I’ve heard that initially there were mixed results with this, and that as time has gone on, even the indie authors that have had success with this approach are not seeing the same success of late. They are also struggling to come anywhere close to cracking Amazon’s top 100 (see Russell Blake’s excellent blog post The Dark Side of Free for more on this – read the middle part especially for the effects of the freebie on sales).
I’ve heard a lot of theories about why books that were highly ranked on the free side didn’t stay highly ranked on the paid side, especially of late. I watched This Doesn’t Happen In The Movies go from #1,000 to #124,000 right after the freebie – then it immediately began climbing quickly as it sold. The point is it didn’t cross over into the corresponding rank on the paid side like some indie authors had seen. Some say it’s the lack of advertizing, or the glut of freebies makes it harder to climb the ranks and stay there when you switch over to the paid list. Maybe, but as someone in the IT field, here’s my theory:
In December, Amazon was new to the game, too. They probably hadn’t accounted for free books crossing over to the bestseller lists after the free days were over. But once they realized what was happening, they got their programmers working on the back-end code and corrected this. Now, when your books goes off the free lists, it ranks wherever it was before the free days. If you get a bunch of fast sales right after your free days (most likely due to advertizing on key sites like Kindle Nation Daily and Digital Book Today), like I did, that propels you quickly back up the charts.
Indie Authors – Is It Worth It?
This is a tough question. I would certainly try a free campaign again, but as a regular marketing campaign, I don’t know.
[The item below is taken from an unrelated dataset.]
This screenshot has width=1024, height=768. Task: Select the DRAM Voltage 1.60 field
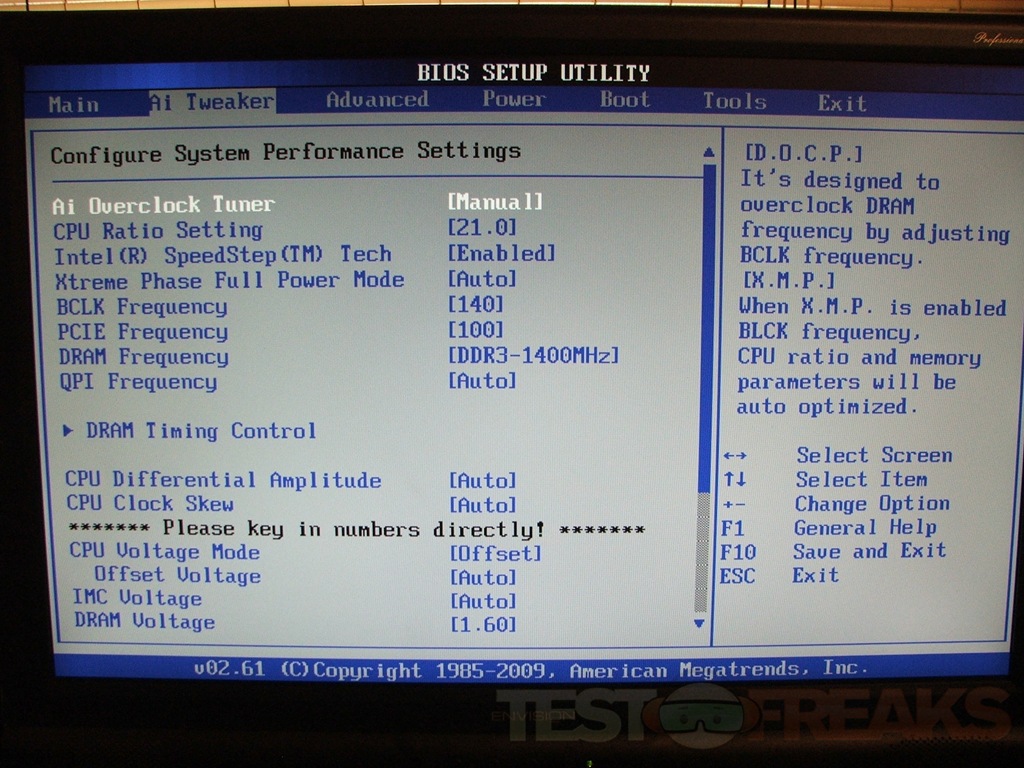pos(483,625)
I’ve seen a jump in all my sales since my last campaign for This Doesn’t Happen In The Movies, but I also shelled out a lot of money. I basically broke even for the five-day campaign – two free days plus paid advertizing afterword (although I would be in the hole over $100 if KND hadn’t refunded the cost of their ad). Now I know you have to spend to make, but at some point, the making has to outdo the spending. If break-even continues, I don’t know if I’ll continue. But I’m still watching my sales. What I’m hoping for (and it seems to be bearing out for the moment) is that people who read This Doesn’t Happen In The Movies will like/love it, and want to read the other books in the series. If this trend continues, giving away the first book is great.
I would certainly consider giving away other books, just to get them in the hands of readers, but again, if it doesn’t result in an increase in sales, then it doesn’t seem worth it.
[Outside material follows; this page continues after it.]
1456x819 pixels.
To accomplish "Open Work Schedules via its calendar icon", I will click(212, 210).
Indie Authors – My Recommendations
It’s hard to say what one thing might’ve worked. I changed more than one variable from giveaway to giveaway so I don’t know for certain what worked and what didn’t. But here’s what I would recommend to maximize your free days:
- write a good book (this seems obvious but…)
- make sure you have a lot (10+) 4 and 5 star reviews of your book
- get your book listed on as many sites as you can
- make sure you have a great cover
- lower your price right before your free days to get it climbing the charts
- do some paid advertizing but don’t go overboard
- use social media like crazy to let everyone know about your book (the bigger Twitter and Facebook fan page following, the better)
- do some guest blog posts right around your campaign
So, that’s my take on things. In this ever-changing Kindle world, it could be different tomorrow. I hope these posts have been helpful.
By the way, don’t give your books long titles (This Doesn’t Happen In The Movies) – do you know how much is sucks to repeatedly type that out :). Also, don’t have an accent on your name (thanks Mom and Dad :)) – constantly changing the e to have an accent – ugh!
Thanks to you who have shared your experiences. I would love to hear more so please comment with your thoughts. We all benefit – thanks!